- _Exercise brief_
Copy, with no pictures, the line that contains "This screenshot has" and each line after it down to the end of the entries below, exactly.
====== Data to use ======
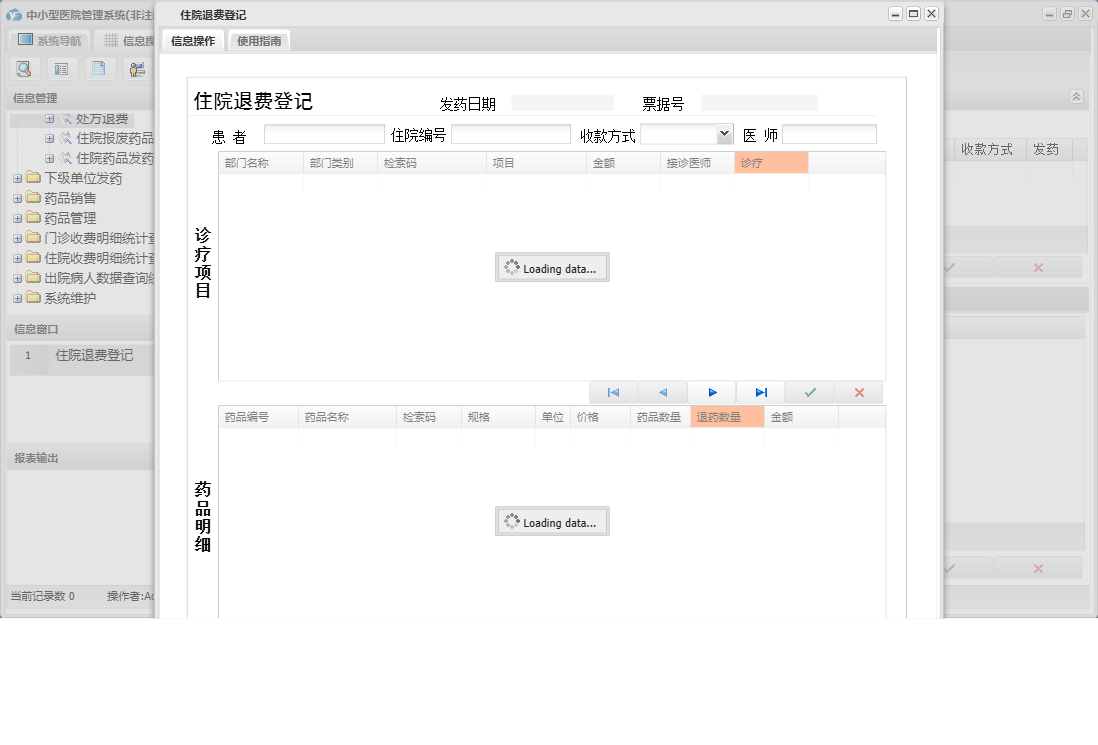Image resolution: width=1098 pixels, height=745 pixels.
Task: Jump to first record with the first-record arrow
Action: (x=613, y=392)
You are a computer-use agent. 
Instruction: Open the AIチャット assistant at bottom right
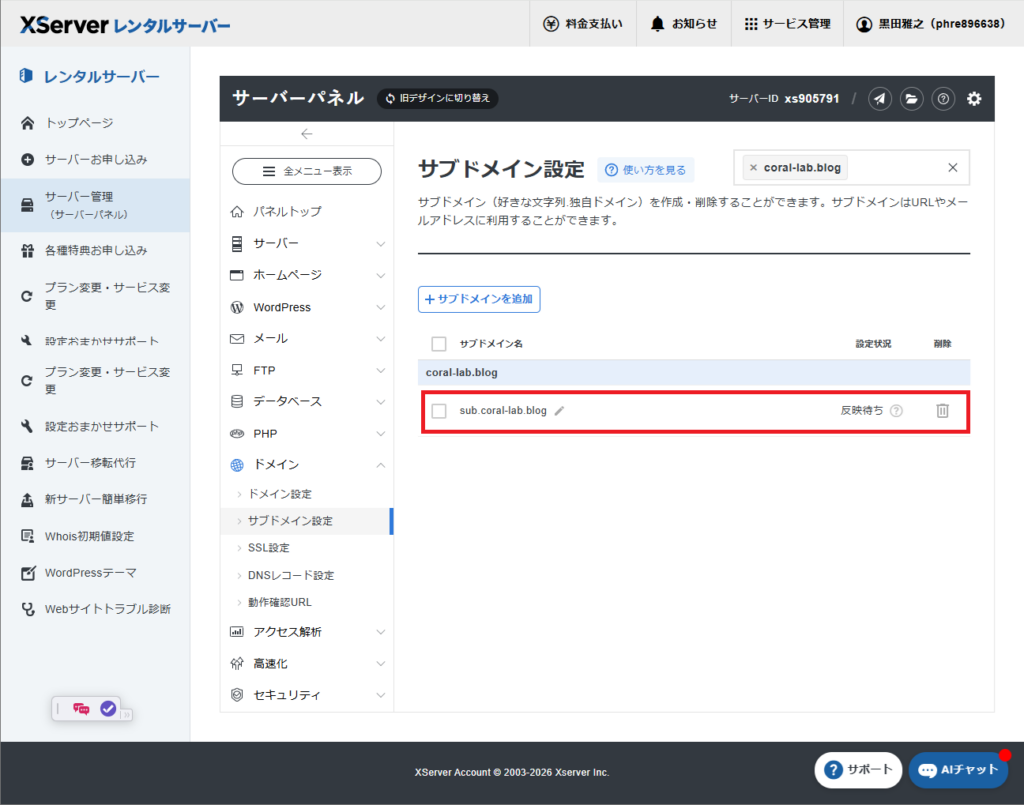[958, 770]
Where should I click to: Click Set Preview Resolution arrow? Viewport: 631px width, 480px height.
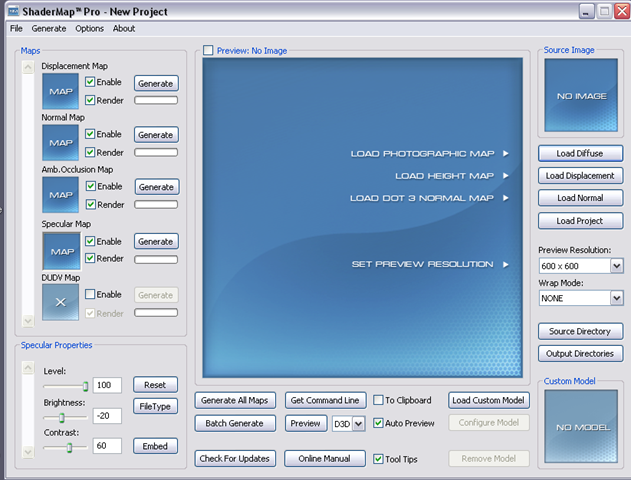click(x=506, y=264)
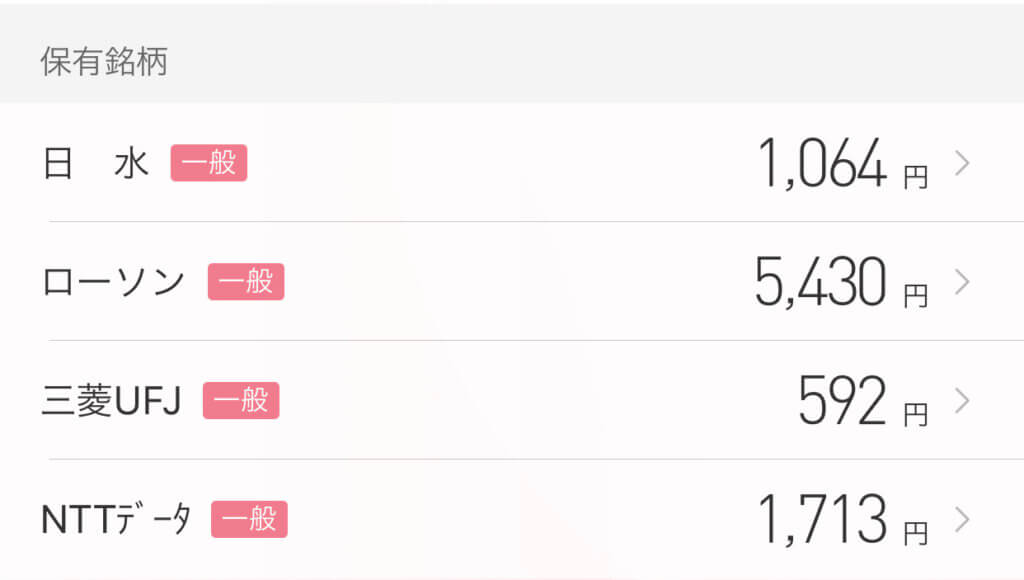Image resolution: width=1024 pixels, height=580 pixels.
Task: Open the NTTデータ row chevron arrow
Action: [x=962, y=520]
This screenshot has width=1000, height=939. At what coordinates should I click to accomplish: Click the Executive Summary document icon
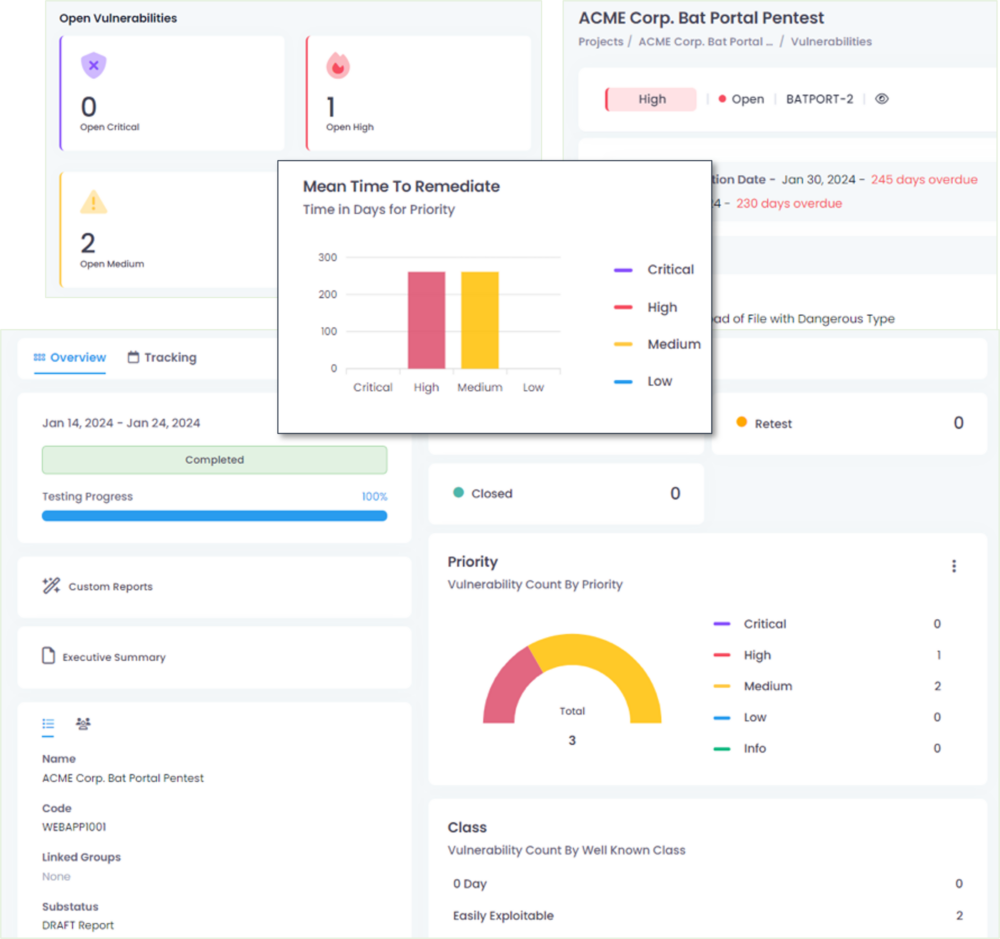[x=48, y=656]
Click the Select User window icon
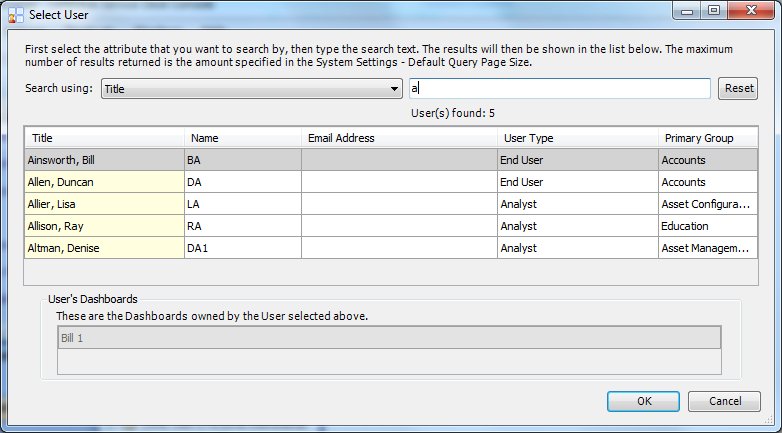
======
- _Reply_
This screenshot has width=1000, height=939. At what coordinates should I click to accomplish: Click the Executive Summary document icon
[x=48, y=656]
Click the Select User window icon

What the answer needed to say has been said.